AdaReasoner: Dynamic Tool Orchestration for Iterative Visual Reasoning

When humans face problems beyond their immediate capabilities, they rely on tools, providing a promising paradigm for improving visual reasoning in multimodal large language models (MLLMs). Effective reasoning, therefore, hinges on knowing which tools to use, when to invoke them, and how to compose them over multiple steps, even when faced with new tools or new tasks. We introduce \textbf{AdaReasoner}, a family of multimodal models that learn tool use as a general reasoning skill rather than as tool-specific or explicitly supervised behavior. AdaReasoner is enabled by (i) a scalable data curation pipeline exposing models to long-horizon, multi-step tool interactions; (ii) Tool-GRPO, a reinforcement learning algorithm that optimizes tool selection and sequencing based on end-task success; and (iii) an adaptive learning mechanism that dynamically regulates tool usage. Together, these components allow models to infer tool utility from task context and intermediate outcomes, enabling coordination of multiple tools and generalization to unseen tools. Empirically, AdaReasoner exhibits strong tool-adaptive and generalization behaviors: it autonomously adopts beneficial tools, suppresses irrelevant ones, and adjusts tool usage frequency based on task demands, despite never being explicitly trained to do so. These capabilities translate into state-of-the-art performance across challenging benchmarks, improving the 7B base model by +24.9\% on average and surpassing strong proprietary systems such as GPT-5 on multiple tasks, including VSP and Jigsaw.

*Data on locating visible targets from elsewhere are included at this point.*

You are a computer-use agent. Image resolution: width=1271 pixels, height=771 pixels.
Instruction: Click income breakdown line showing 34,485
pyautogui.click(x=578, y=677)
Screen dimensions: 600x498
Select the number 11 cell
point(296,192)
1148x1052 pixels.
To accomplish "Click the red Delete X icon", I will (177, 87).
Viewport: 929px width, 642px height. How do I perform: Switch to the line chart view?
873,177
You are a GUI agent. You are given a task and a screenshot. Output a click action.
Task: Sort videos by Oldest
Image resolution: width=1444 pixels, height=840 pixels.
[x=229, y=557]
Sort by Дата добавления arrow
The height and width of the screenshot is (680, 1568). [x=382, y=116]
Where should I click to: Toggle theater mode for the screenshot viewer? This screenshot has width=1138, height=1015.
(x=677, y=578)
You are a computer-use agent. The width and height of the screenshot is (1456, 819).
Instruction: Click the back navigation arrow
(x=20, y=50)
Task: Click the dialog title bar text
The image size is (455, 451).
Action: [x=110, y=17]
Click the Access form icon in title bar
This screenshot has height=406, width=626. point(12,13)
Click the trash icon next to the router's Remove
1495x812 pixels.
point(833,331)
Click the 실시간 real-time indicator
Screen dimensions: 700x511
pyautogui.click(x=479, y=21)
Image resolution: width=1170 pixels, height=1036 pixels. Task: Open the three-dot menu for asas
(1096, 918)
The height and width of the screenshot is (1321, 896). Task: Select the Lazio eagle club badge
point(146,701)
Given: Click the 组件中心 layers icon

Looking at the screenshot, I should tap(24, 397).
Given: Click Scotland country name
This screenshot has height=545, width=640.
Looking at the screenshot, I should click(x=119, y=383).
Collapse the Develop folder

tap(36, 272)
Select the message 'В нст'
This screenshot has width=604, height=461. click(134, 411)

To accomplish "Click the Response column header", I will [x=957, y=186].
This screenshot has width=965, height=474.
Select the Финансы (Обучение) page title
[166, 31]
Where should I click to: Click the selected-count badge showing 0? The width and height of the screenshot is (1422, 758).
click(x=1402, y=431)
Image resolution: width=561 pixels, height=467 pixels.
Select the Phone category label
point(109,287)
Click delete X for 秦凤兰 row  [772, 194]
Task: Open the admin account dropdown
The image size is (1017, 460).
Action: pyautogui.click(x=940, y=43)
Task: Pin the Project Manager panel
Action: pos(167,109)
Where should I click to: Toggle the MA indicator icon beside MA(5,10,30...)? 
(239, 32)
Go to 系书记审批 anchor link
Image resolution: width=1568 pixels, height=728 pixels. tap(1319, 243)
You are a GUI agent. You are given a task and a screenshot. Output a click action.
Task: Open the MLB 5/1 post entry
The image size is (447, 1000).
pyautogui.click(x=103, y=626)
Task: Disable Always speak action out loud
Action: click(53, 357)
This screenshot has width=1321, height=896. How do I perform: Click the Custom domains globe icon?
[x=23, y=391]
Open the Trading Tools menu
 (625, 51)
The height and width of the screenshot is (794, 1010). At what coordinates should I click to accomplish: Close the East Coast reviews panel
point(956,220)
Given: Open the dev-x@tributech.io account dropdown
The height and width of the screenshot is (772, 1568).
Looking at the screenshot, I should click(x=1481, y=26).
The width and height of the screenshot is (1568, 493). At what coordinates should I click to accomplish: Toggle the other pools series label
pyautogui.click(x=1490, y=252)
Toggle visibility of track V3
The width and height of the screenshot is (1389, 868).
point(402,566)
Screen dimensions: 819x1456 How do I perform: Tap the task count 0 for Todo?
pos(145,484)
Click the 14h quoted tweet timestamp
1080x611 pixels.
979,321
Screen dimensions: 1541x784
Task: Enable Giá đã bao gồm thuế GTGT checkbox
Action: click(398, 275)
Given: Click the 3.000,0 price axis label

翻译：当人类面临超出自身即时能力的问题时，会借助工具来解决，这为提升多模态大语言模型（MLLMs）的视觉推理能力提供了有前景的范式。因此，有效的推理关键在于知道使用哪些工具、何时调用它们以及如何在多步骤中组合它们，即使面对新工具或新任务时亦需如此。我们提出 \textbf{AdaReasoner}，一个多模态模型系列，其将工具使用学习为一种通用推理技能，而非针对特定工具或受显式监督的行为。AdaReasoner 的实现基于三个核心组件：（一）可扩展的数据构建流程，使模型能够接触长视野、多步骤的工具交互；（二）Tool-GRPO 强化学习算法，根据最终任务成功率优化工具选择与序列编排；（三）自适应学习机制，动态调节工具使用策略。这些组件共同使模型能够从任务上下文与中间结果推断工具效用，实现多工具协同并泛化至未见过的工具。实验表明，AdaReasoner 展现出强大的工具适应与泛化能力：尽管从未接受过相关显式训练，它能够自主采用有益工具、抑制无关工具，并根据任务需求调整工具使用频率。这些能力使其在多项具有挑战性的基准测试中达到最先进性能，将 7B 基础模型的平均性能提升 +24.9%，并在包括 VSP 与 Jigsaw 在内的多个任务上超越 GPT-5 等强大的专有系统。